• [WHAT YOU ARE ASKED TO DO]
Reproduction of part of the material below, pictures omitted: copy exactly, and only, the lines starting with the one with "Screen dimensions: 846x936" and going on through the one with "1232x953 pixels.".

• [DATA TO USE]

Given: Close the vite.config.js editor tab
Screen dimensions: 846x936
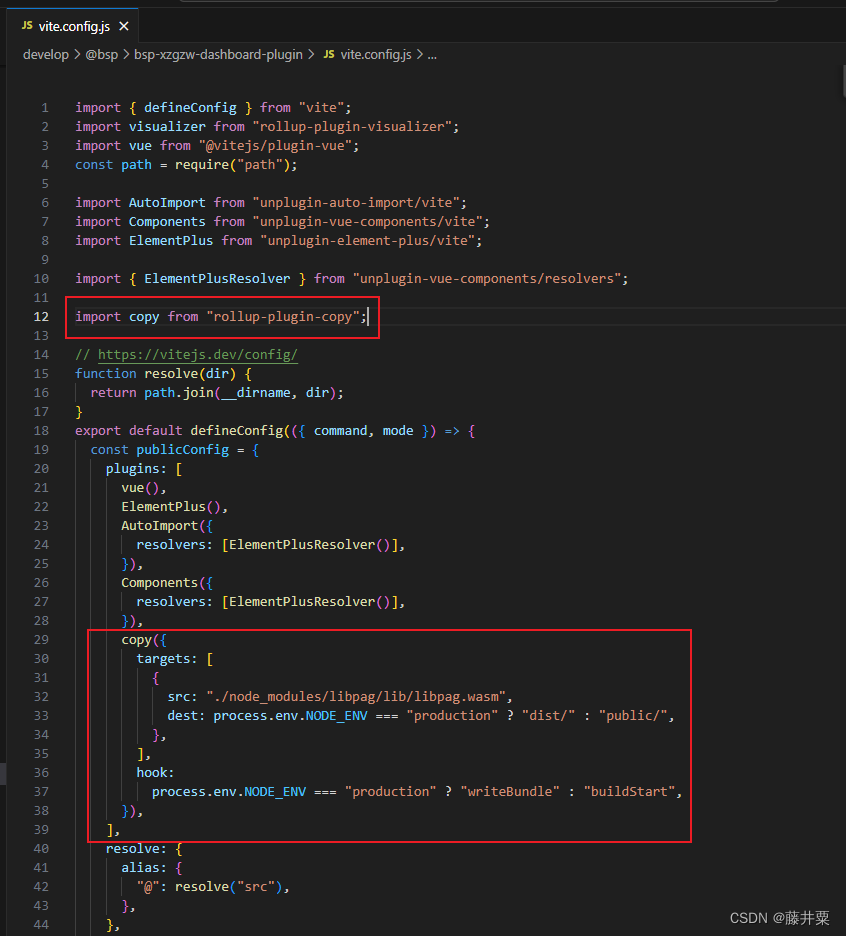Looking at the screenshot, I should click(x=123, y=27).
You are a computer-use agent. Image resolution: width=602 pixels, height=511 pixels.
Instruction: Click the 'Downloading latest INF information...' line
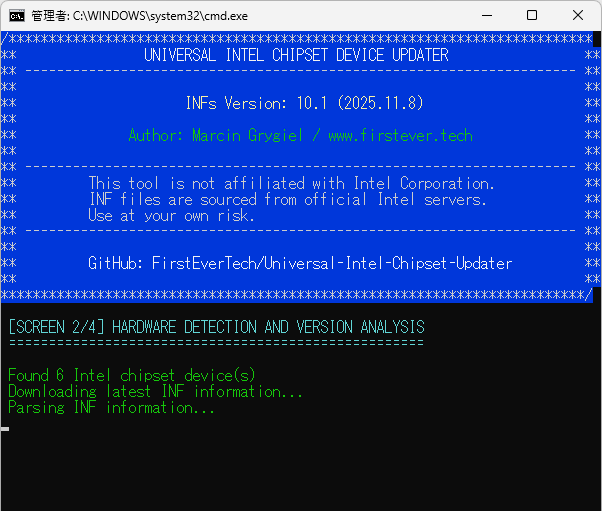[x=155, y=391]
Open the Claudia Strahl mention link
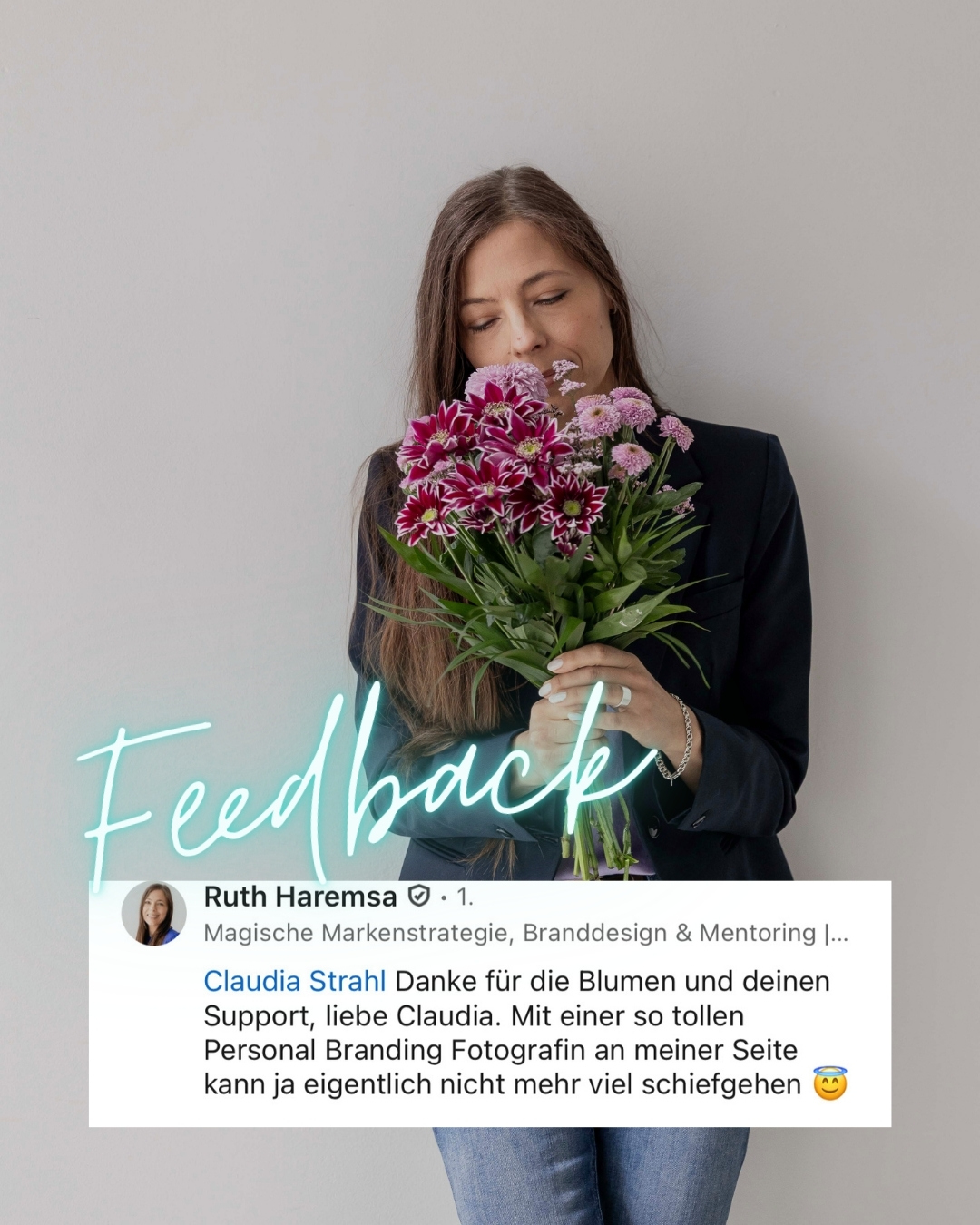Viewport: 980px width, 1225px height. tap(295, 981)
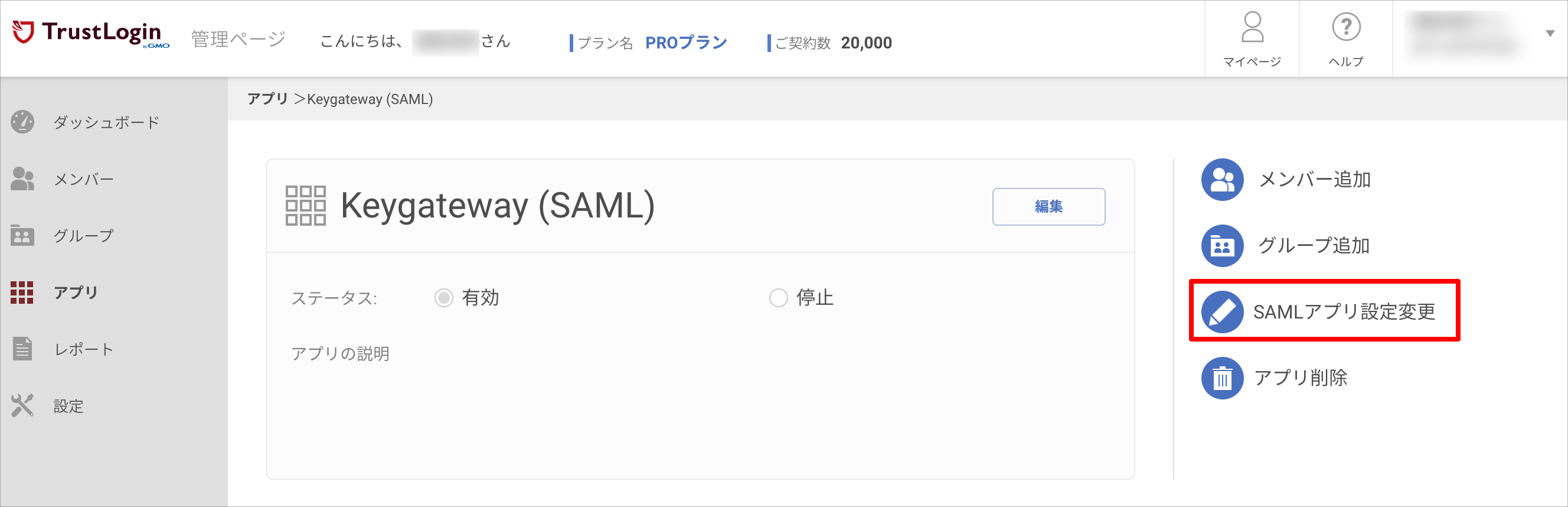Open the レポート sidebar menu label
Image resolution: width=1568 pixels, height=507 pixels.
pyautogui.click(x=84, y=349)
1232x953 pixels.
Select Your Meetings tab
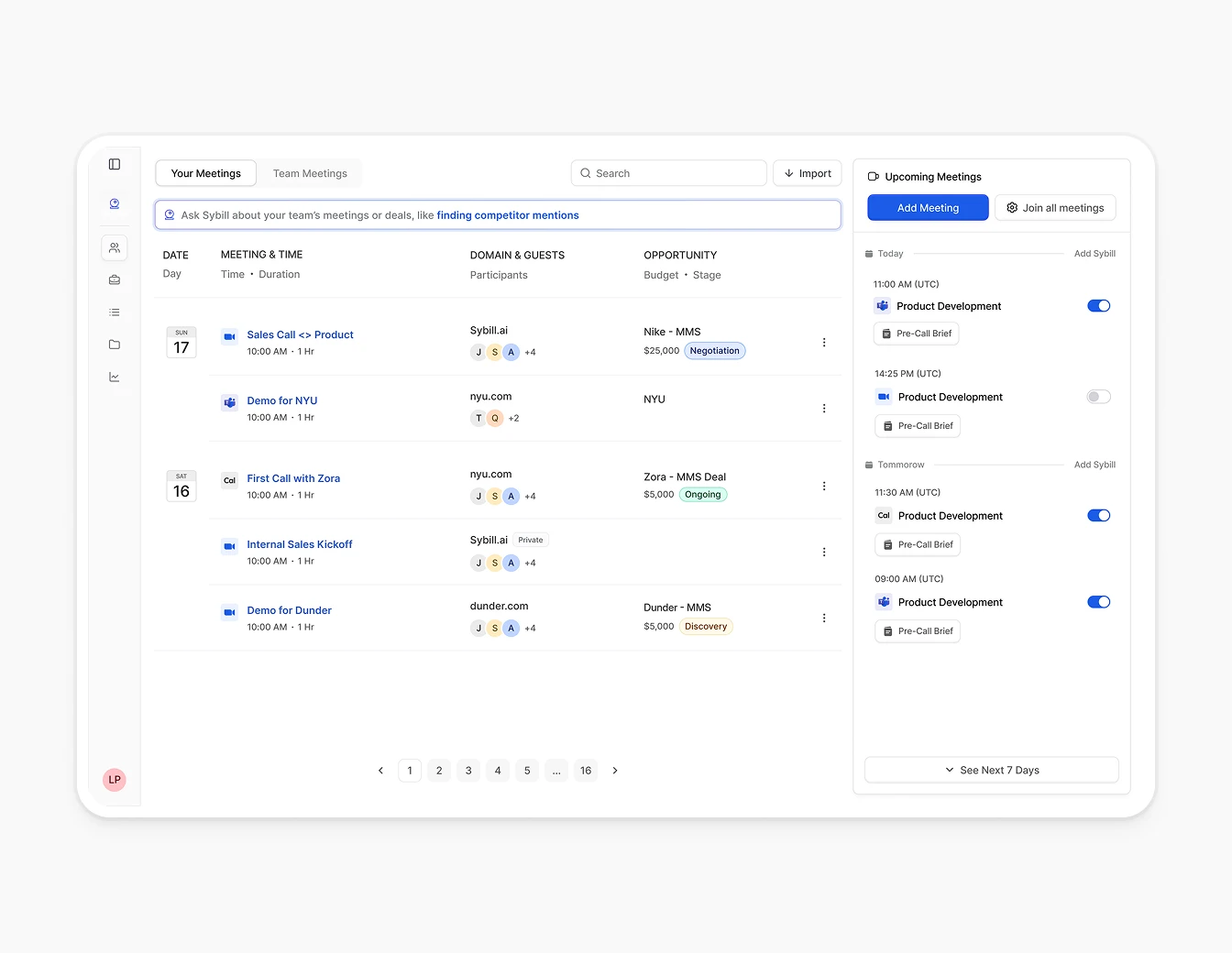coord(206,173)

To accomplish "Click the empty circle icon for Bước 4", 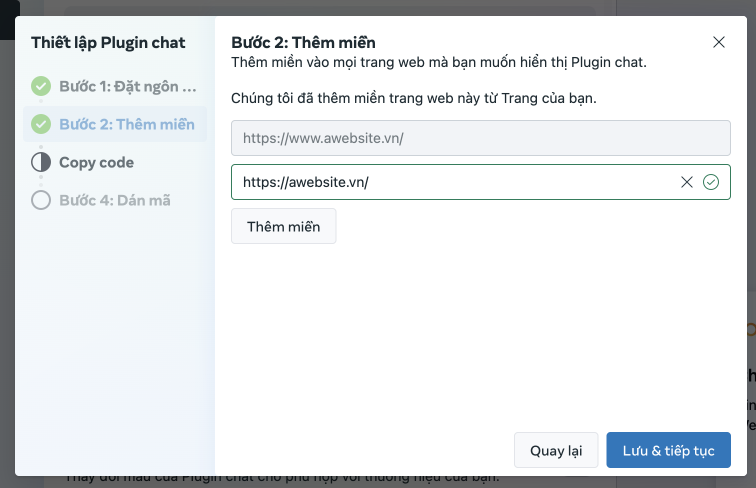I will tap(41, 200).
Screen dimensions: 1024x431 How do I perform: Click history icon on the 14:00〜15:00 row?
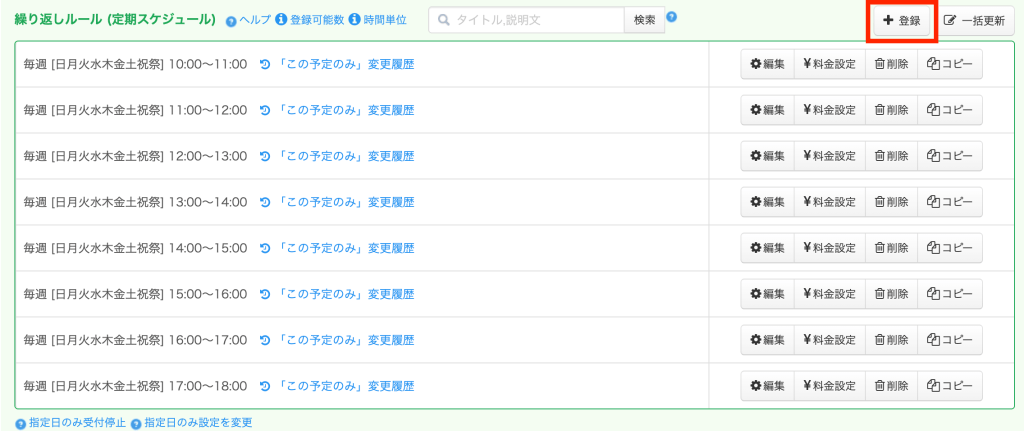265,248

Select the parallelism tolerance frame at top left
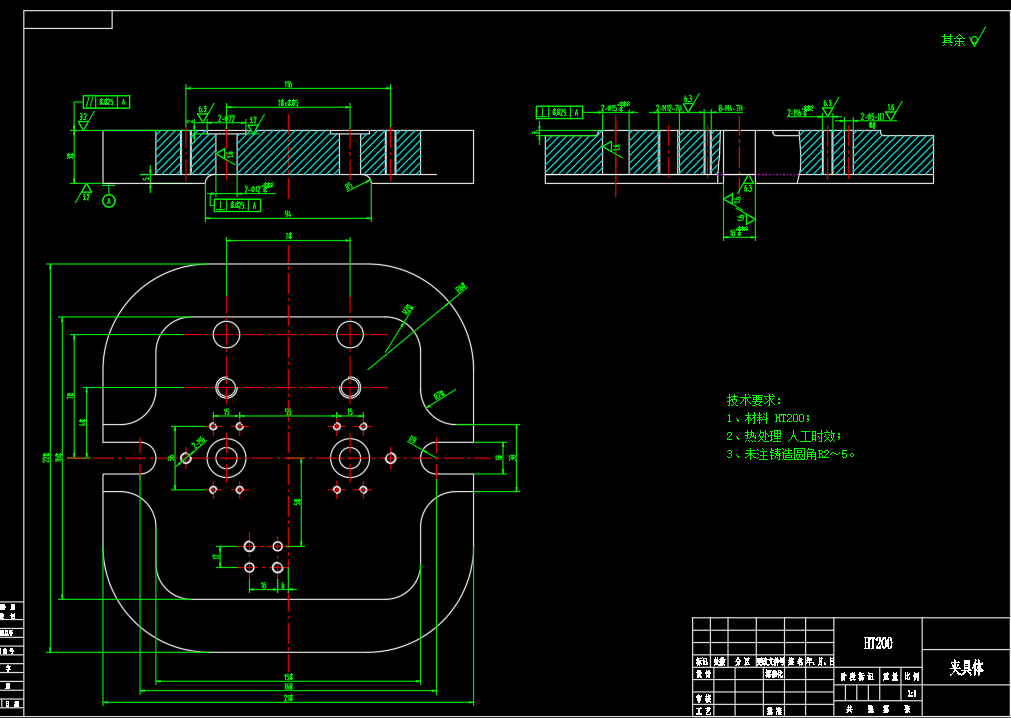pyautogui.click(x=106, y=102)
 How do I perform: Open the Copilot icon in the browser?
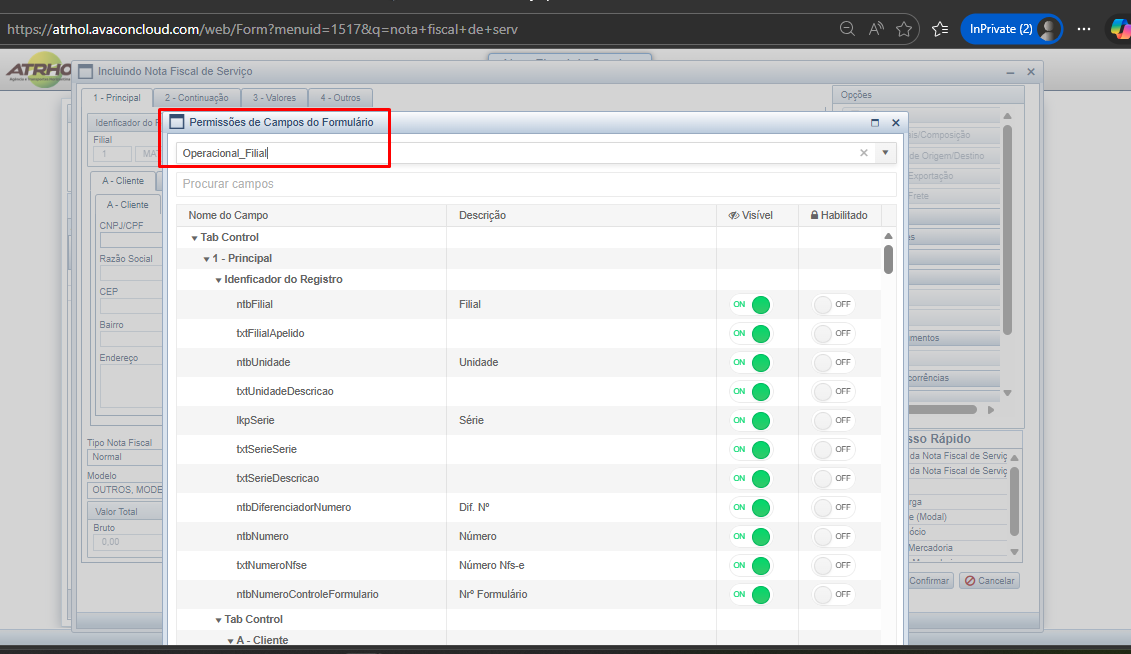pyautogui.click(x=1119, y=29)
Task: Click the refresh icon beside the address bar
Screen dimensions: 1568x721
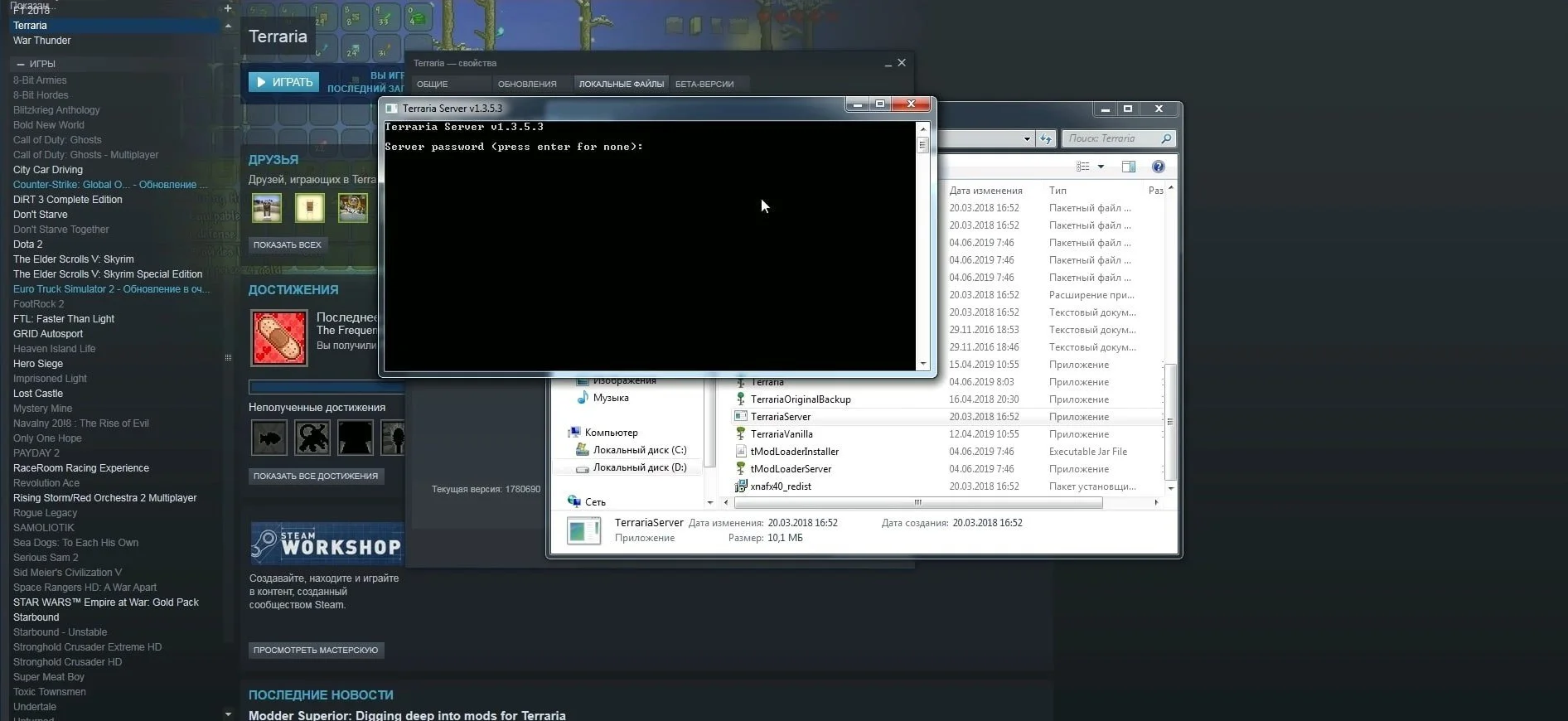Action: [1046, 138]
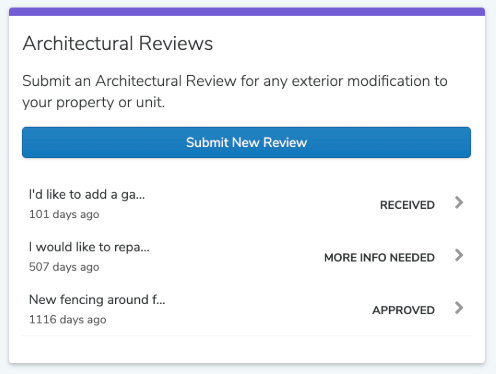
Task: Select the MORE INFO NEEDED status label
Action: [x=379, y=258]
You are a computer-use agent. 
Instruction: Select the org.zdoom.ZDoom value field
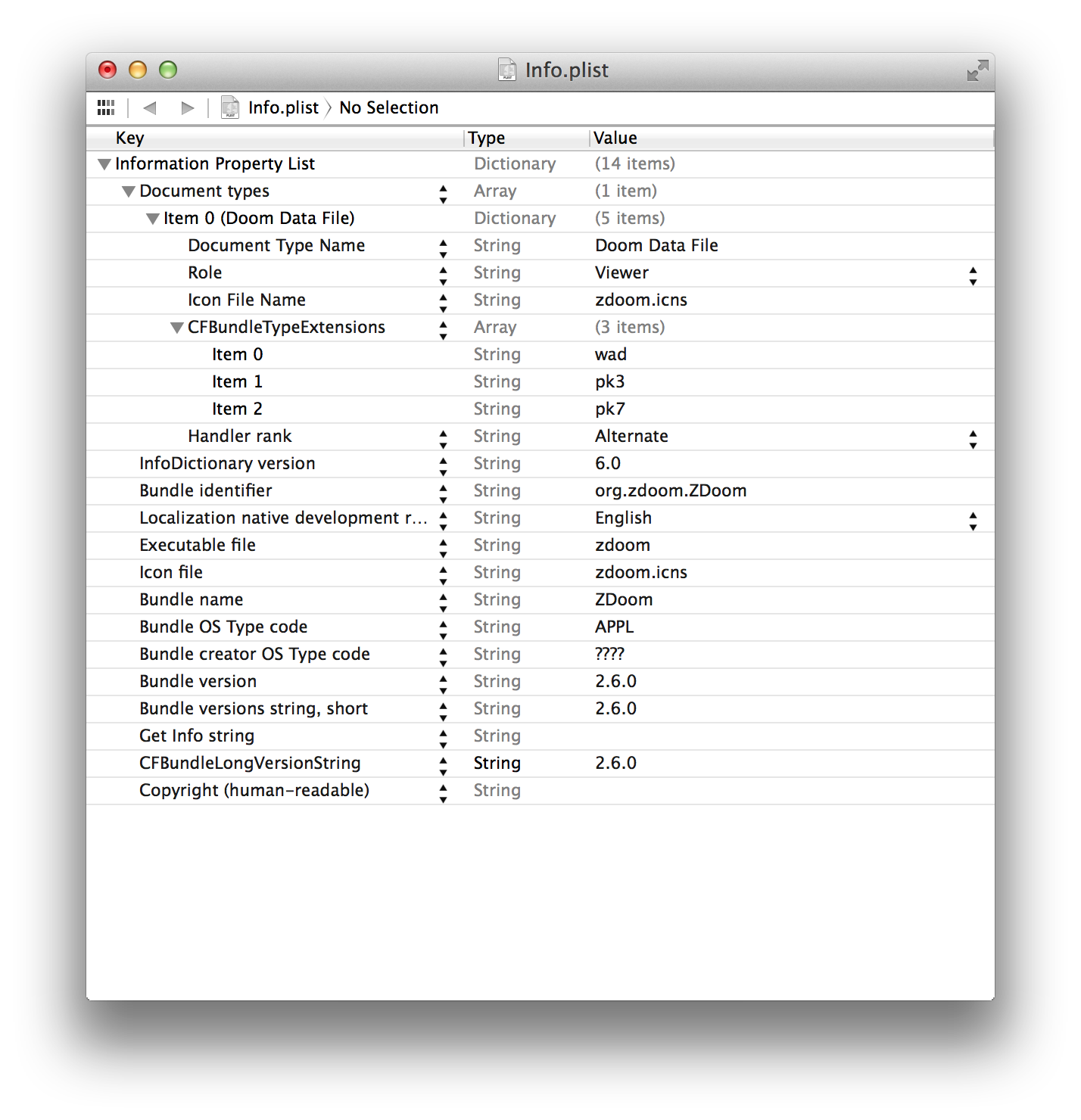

• [RESPONSE FOR THIS EXERCISE]
Screen dimensions: 846x936
Looking at the screenshot, I should click(x=123, y=27).
You are a computer-use agent. Image resolution: width=602 pixels, height=511 pixels.
Instruction: Click the 'Downloading latest INF information...' line
[x=155, y=391]
Open the Claudia Strahl mention link
Viewport: 980px width, 1225px height. tap(295, 981)
Open the レポート sidebar menu label
Image resolution: width=1568 pixels, height=507 pixels.
pyautogui.click(x=84, y=349)
1232x953 pixels.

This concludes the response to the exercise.